Don’t be fooled. This pasta may look like your average fettuccine. But cook it for seven minutes in boiling water and it will transform, coiling into a neat spiral.
The dynamic noodle is one of several designed and debuted this week by researchers at a Carnegie Mellon University lab.
Each new pasta design starts out flat and unassuming, but bounces and swells into three dimensions when boiled. In a paper published Wednesday in Science Advances, the researchers say the flat-to-plump pasta is not only fun to make, but uses less packaging, has a smaller carbon footprint and cooks faster than traditional dried pasta.
“I think it’s really cool and elegant,” said Jennifer Lewis, a professor of biologically inspired engineering at Harvard University who was not involved in the study. “Anytime you can bring science to people through food, it’s a huge win.”
The research project didn’t begin as a culinary endeavor to remake one of the world’s most popular foods, said Lining Yao, a mechanical engineer at Carnegie Mellon and a co-author of the new study. Instead, in 2017, Dr. Yao and her colleagues set out to pattern and build two-dimensional structures that could transform themselves into three-dimensional shapes.
“We were thinking edible material could be very interesting,” Dr. Yao said. “We landed our eye on pasta,” she said. It’s not only simple and ubiquitous, but has the added bonus of being “very rich in its shape design.”
In the food industry, pasta is typically made by folding or by squeezing dough through a metal die and into the desired shape, be it an elbow, a twist or a tube.
For their new, shape-shifting pasta design, Dr. Yao’s team took a different tack. They began with a conventional recipe, mixing a simple combination of semolina flour and water, then using a classic roller to create sheets of dough.

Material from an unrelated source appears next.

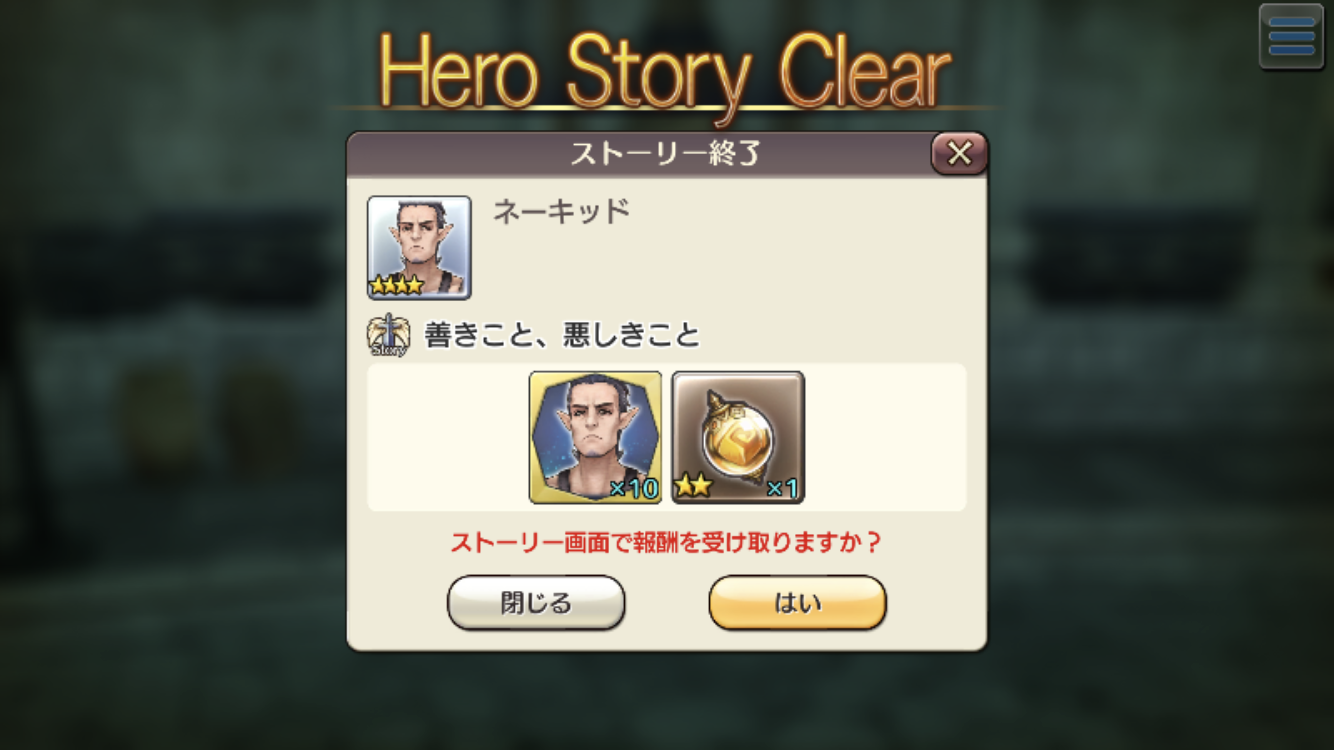The width and height of the screenshot is (1334, 750).
Task: Click the red ストーリー画面で報酬を受け取りますか prompt
Action: 667,542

Then, they strategically stamped the flattened dough to create tiny patterned grooves on its surface. During cooking, surfaces with grooves expand less than smooth ones, giving rise to shapes like boxes, saddles and waves.
“You can just make a modification to a pasta dough and get a very impressive shape change,” said Teng Zhang, a mechanical and aerospace engineer at Syracuse University and a co-author of the study.
For the research, Dr. Zhang developed a computer model that predicted the final transformation of various designs based on factors including how heat and water would change the dough’s gluten and starch during the cooking process. “It’s more complex than just swelling,” he said.
The resulting models and designs could be useful for food delivery to disaster sites or for astronauts in space stations — two environments where large amounts of food ideally should take up as little space as possible. Researchers also suggest in the paper that their work could have applications for soft robotics and biomedical devices.
Some of the scientists also put their experimental product to the test outside of the lab. A small group cooked it on a portable camp stove during a hiking trip near Pittsburgh, and Dr. Yao served the shape-shifting pasta at a dinner party. Both trial runs were a success, she said.
As for the rest of us: Don’t hold your breath for a flat-to-cavatappi pasta.
When the team began developing truly complex designs — including a self-folding rose flower pasta — they found the pasta would probably need to be several inches wide, which is larger and more cumbersome than ideal. They also struggled to create certain geometric shapes like seamless cones and domes.
The researchers also found that the pasta best held its 3-D shape when cooked not much longer than 7 minutes.
“In other words, the pasta can never not be al dente,” Dr. Lewis said. “So this is great as long as you like al dente pasta. I personally am a fan.”